Source code for paref.pareto_reflections.fill_gap
from typing import Callable
import numpy as np
from paref.interfaces.moo_algorithms.blackbox_function import BlackboxFunction
from paref.pareto_reflections.minimize_g import MinGParetoReflection
import scipy as sp
[docs]
class FillGap(MinGParetoReflection):
"""Fill the gap spanned by m points of dimension m
When to use
-----------
This Pareto reflection should be used if a Pareto point is desired which closes the gap spanned by
specified points
.. note::
This function works best if those points are Pareto optimal.
What it does
------------
The Pareto points of this map are (approximately) the Pareto points which are closest to the center of the gap.
"""
def __init__(self,
blackbox_function: BlackboxFunction,
gap_points: np.ndarray, ):
"""Specify the gap and some utopia point
Parameters
----------
blackbox_function : BlackboxFunction
blackbox function to which this reflection is applied
gap_points : np.ndarray
m points of dimension m defining the gap with first dimension of the numpy array
corresponding to the number of points
"""
super().__init__(blackbox_function=blackbox_function)
dimension_domain = blackbox_function.dimension_target_space
if len(gap_points) != dimension_domain:
raise ValueError('The number of gap defining points must be equal to the dimension of the domain.')
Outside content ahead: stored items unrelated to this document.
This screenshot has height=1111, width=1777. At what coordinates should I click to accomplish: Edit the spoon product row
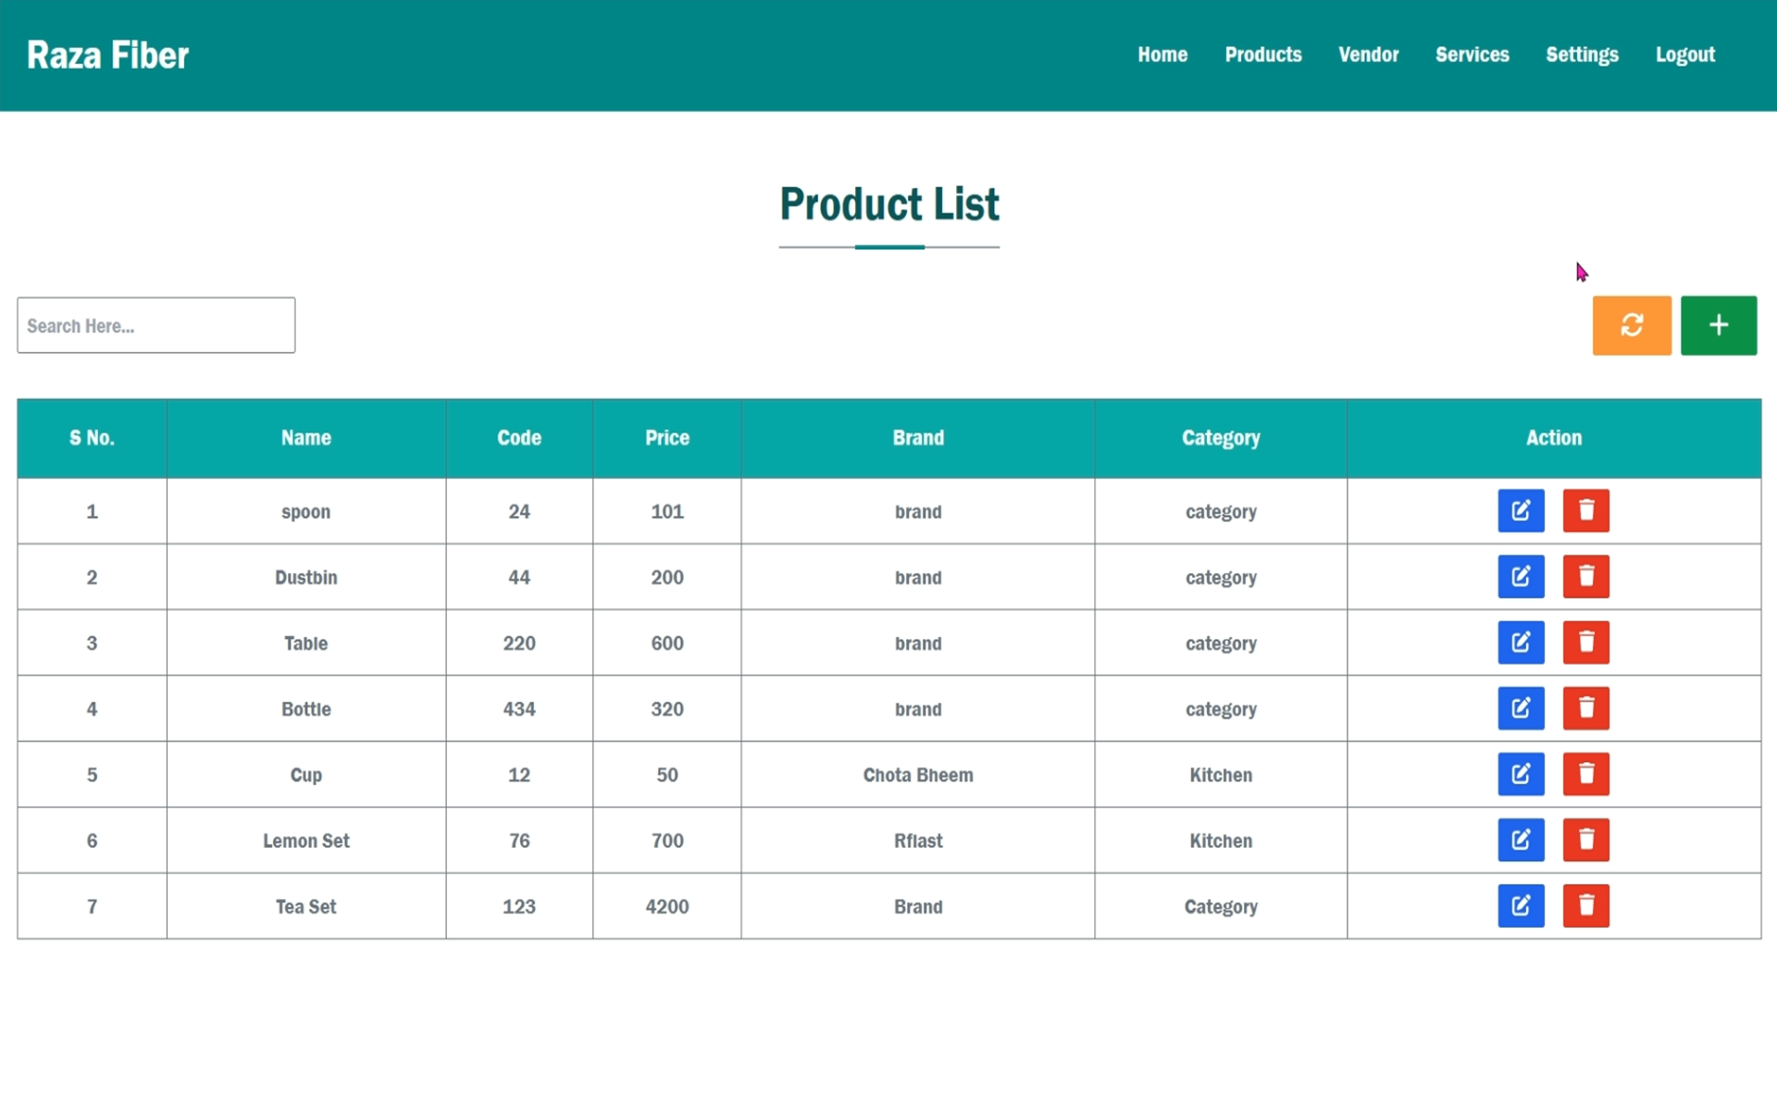point(1521,511)
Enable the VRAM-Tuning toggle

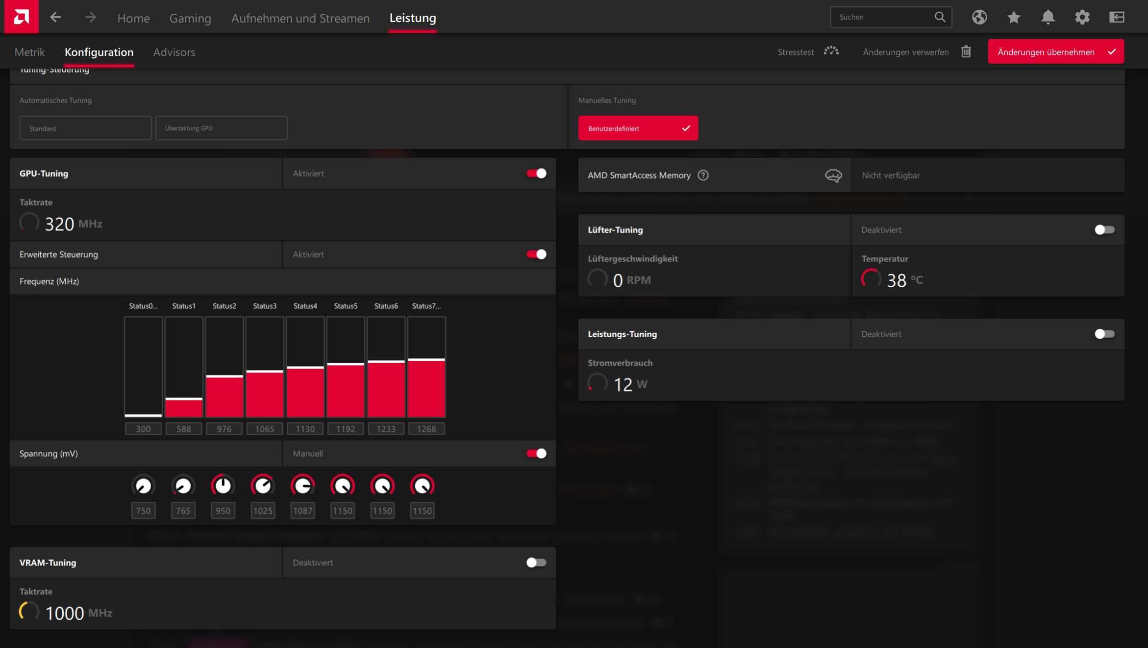pyautogui.click(x=536, y=563)
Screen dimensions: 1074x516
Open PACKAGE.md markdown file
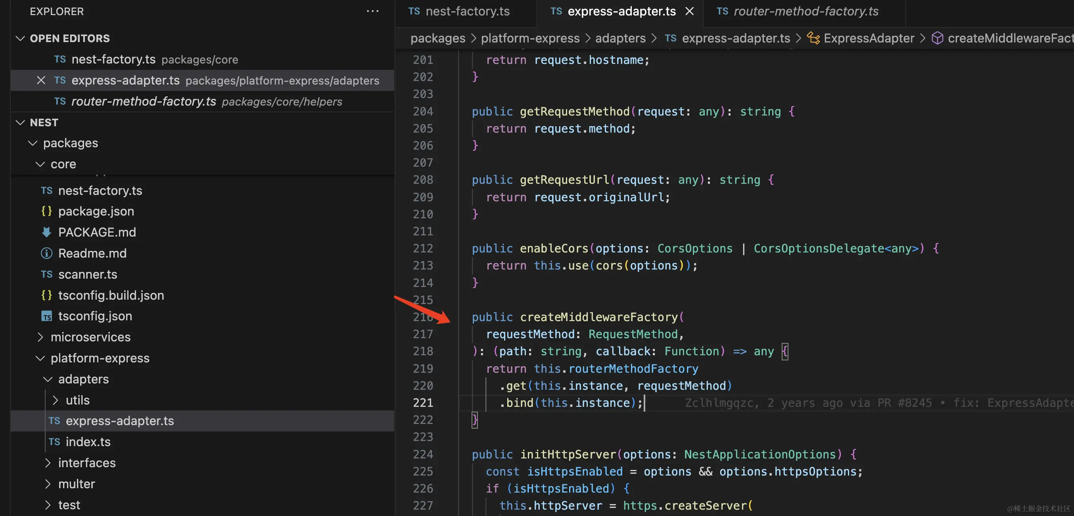tap(97, 232)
self.gap_points = gap_points
self.center = np.sum(gap_points, axis=0) / len(gap_points)
# calculate orthogonal basis
span = gap_points - self.center
self.orthogonal_basis = sp.linalg.orth(span.T).T
self._g = lambda x: np.linalg.norm(np.sum(np.array([np.dot(x - self.center, basis_vector) * basis_vector
for basis_vector in self.orthogonal_basis]), axis=0))
@property
def g(self, ) -> Callable:
return self._g